Он приходил в «Коломбо» не каждый день – то он тут, то нет его. Роза ждала. Роза теряла терпение, Роза колола себе пальцы иголкой. Однажды Бруно перед уходом снова взглянул в её окно – быть может, его рассеянный взгляд по чистой случайности встретился с взглядом Розы. Она помахала ему на прощание, и он с улыбкой ответил. На следующий день Роза расхрабрилась и послала ему воздушный поцелуй. Она была скромна и застенчива, она почти никогда не прихорашивалась и не подкрашивалась, ей исполнилось восемнадцать лет, и у неё ещё не было возлюбленного. Снедавшее её пламя зажёг Бруно – так упавшая с небес молния зажигает лес.

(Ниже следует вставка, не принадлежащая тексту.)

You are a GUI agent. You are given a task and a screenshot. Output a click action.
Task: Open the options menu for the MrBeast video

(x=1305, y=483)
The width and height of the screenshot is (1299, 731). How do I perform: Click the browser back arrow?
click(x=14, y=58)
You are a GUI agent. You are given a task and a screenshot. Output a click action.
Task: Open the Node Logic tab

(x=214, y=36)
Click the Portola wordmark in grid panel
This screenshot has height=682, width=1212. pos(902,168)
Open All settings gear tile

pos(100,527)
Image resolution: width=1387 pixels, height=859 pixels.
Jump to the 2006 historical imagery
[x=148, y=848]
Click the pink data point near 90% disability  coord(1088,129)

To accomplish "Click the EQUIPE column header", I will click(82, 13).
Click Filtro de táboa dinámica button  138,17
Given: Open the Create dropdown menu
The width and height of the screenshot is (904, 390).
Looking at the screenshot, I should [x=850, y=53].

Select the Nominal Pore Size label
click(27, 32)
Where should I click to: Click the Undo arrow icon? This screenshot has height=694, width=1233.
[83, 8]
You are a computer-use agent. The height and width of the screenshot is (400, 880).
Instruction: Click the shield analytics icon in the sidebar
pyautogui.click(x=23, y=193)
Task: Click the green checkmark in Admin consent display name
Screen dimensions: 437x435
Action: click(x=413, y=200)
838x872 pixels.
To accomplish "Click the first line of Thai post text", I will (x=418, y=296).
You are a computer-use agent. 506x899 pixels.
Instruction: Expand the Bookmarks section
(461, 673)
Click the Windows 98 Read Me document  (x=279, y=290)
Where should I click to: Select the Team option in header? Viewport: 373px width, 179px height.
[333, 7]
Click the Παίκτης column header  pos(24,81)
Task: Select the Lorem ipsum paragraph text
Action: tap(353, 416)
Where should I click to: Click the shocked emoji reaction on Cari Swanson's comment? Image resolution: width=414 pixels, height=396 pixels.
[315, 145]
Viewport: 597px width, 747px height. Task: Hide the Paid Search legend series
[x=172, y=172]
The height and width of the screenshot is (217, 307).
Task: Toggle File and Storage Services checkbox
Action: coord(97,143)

…После этого он не появлялся целую неделю. Тогда Роза на сбережённые деньги – она брала работу на дом – купила его книгу. Модистка мадам Пик, заметив, на кого так часто смотрит её помощница, сказала ей: «Un poete celebre, ma petite, toutes les femmes veulent coucher aves lui»[14]. В витрине книжной лавки Роза увидела его книгу – это было очередное издание сборника «Танцовщик и цветок», – спросила, сколько она стоит, и стала работать сверхурочно. В школе Роза училась не хуже других и сейчас без особого труда перевела фразу мадам Пик. Ах, Роза и сама не могла думать ни о чём другом. Когда же она прочла стихи, то поняла, что красивый сеньор из «Коломбо» – это переменчивый трубадур, неисправимый бонвиван, несравненный любовник. Что ж, честная девушка из пригорода решила стать достойной его, превратилась в доступную и неистовую хищницу, «женщину-вамп».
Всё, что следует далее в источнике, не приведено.